Kavak Yelleri (literally "Poplar Winds", English title: Daydreaming) is a Turkish youth drama television series produced by TIMS Productions and Sony Pictures Television International. Kavak Yelleri is a remake of the American show Dawson's Creek created by Kevin Williamson and was broadcast on Kanal D from 2007 to 2011. Soundtrack songs of Pinhani are Turkish soundtrack classics. The theme song of the series is 'Hele Bi Gel' by the band Pinhani.

Synopsis 
The series follows a group of friends growing up in the small town of Urla and afterwards in İstanbul. Aslı (Joey) is a doctor, Mine (Jen) is an interpreter, Efe (Pacey) has a restaurant and Deniz (Dawson) is a photographer who wants be a director. Deniz has romantic relationships with "Mine" and "Aslı".

[Excerpted records]
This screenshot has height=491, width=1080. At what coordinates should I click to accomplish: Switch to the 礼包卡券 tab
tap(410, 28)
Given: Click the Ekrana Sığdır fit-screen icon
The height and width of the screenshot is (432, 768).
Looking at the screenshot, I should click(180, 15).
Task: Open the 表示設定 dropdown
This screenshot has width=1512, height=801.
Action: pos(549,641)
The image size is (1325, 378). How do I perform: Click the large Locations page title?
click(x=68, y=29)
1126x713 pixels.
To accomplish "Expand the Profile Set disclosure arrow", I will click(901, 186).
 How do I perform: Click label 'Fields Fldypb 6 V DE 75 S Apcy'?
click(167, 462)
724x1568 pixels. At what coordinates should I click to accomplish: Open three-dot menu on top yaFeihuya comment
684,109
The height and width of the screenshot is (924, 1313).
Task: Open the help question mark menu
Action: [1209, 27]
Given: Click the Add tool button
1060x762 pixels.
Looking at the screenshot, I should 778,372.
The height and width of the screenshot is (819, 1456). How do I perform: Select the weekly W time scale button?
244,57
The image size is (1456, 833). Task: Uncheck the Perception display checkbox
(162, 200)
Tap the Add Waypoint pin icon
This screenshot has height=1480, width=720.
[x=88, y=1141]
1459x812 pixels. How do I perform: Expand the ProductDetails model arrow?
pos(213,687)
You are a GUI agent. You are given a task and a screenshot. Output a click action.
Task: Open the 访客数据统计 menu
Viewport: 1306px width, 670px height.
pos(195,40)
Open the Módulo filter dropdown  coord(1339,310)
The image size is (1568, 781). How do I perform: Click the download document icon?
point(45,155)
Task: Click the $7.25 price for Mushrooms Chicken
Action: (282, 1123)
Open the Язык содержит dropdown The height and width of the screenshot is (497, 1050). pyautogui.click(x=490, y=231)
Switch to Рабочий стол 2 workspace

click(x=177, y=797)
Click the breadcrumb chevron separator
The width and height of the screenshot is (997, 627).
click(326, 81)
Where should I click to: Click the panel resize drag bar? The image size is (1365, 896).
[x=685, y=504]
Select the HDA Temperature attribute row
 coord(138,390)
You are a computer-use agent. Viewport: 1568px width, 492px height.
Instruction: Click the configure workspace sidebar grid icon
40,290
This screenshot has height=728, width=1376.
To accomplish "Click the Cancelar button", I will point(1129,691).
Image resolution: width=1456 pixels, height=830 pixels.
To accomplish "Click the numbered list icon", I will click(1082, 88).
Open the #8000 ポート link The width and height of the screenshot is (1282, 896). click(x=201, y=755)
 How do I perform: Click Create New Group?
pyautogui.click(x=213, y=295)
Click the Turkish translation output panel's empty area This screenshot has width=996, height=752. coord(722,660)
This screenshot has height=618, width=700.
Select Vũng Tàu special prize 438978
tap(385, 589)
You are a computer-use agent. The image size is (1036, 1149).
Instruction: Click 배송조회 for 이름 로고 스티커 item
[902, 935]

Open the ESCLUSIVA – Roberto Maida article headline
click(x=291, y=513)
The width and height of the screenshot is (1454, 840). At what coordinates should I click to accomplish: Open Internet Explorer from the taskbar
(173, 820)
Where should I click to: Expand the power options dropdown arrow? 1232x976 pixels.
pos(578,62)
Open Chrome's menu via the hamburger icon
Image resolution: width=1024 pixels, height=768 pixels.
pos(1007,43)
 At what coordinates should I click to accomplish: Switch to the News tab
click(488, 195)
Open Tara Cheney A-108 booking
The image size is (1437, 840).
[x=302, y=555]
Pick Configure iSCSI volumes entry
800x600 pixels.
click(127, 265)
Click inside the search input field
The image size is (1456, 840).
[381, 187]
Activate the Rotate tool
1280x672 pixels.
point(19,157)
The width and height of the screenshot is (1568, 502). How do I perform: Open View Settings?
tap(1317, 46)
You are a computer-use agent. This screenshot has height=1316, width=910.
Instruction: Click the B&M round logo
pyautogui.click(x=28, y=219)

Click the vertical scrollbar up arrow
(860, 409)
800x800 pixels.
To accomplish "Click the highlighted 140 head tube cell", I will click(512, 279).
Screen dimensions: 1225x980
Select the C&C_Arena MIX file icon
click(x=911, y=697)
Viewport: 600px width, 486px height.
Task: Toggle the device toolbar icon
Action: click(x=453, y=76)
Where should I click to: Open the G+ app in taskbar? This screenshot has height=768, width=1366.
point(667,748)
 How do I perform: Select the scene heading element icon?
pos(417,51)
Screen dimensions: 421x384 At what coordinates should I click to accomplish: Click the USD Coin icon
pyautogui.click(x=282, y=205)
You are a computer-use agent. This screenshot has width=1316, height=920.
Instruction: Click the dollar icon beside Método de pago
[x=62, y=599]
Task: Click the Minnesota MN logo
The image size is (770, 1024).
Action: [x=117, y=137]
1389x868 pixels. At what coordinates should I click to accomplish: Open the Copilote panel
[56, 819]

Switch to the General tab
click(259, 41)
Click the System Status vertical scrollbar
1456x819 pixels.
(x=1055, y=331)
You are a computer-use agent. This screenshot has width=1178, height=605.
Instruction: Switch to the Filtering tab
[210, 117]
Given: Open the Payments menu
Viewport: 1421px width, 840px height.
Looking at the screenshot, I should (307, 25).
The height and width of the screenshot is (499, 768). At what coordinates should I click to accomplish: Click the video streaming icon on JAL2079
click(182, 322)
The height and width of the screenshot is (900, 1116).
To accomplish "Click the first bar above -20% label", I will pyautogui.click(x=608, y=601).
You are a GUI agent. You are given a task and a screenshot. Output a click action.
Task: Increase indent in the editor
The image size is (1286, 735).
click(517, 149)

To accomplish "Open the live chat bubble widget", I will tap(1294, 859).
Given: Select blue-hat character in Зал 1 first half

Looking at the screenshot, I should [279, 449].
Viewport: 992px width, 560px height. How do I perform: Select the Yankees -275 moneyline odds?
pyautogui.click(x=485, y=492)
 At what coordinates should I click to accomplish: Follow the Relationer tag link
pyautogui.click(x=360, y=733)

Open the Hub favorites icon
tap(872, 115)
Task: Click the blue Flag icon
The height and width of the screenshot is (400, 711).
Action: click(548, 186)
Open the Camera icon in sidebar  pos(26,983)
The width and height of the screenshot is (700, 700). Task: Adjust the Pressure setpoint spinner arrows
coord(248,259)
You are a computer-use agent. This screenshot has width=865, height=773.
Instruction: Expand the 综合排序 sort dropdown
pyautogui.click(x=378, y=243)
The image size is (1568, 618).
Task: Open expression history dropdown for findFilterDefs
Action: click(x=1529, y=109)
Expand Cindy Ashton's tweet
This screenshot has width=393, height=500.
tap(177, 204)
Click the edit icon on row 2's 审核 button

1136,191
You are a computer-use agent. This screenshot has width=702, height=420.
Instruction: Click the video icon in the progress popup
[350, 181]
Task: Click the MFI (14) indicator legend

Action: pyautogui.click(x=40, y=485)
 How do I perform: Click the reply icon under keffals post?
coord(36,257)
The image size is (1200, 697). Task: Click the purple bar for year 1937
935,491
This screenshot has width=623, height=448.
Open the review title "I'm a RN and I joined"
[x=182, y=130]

[The exercise] Please reproduce, word for word, the stretch of the Kavak Yelleri passage from "Kavak Yelleri (literally" through "the band Pinhani.".

[Response below]
Kavak Yelleri (literally "Poplar Winds", English title: Daydreaming) is a Turkish youth drama television series produced by TIMS Productions and Sony Pictures Television International. Kavak Yelleri is a remake of the American show Dawson's Creek created by Kevin Williamson and was broadcast on Kanal D from 2007 to 2011. Soundtrack songs of Pinhani are Turkish soundtrack classics. The theme song of the series is 'Hele Bi Gel' by the band Pinhani.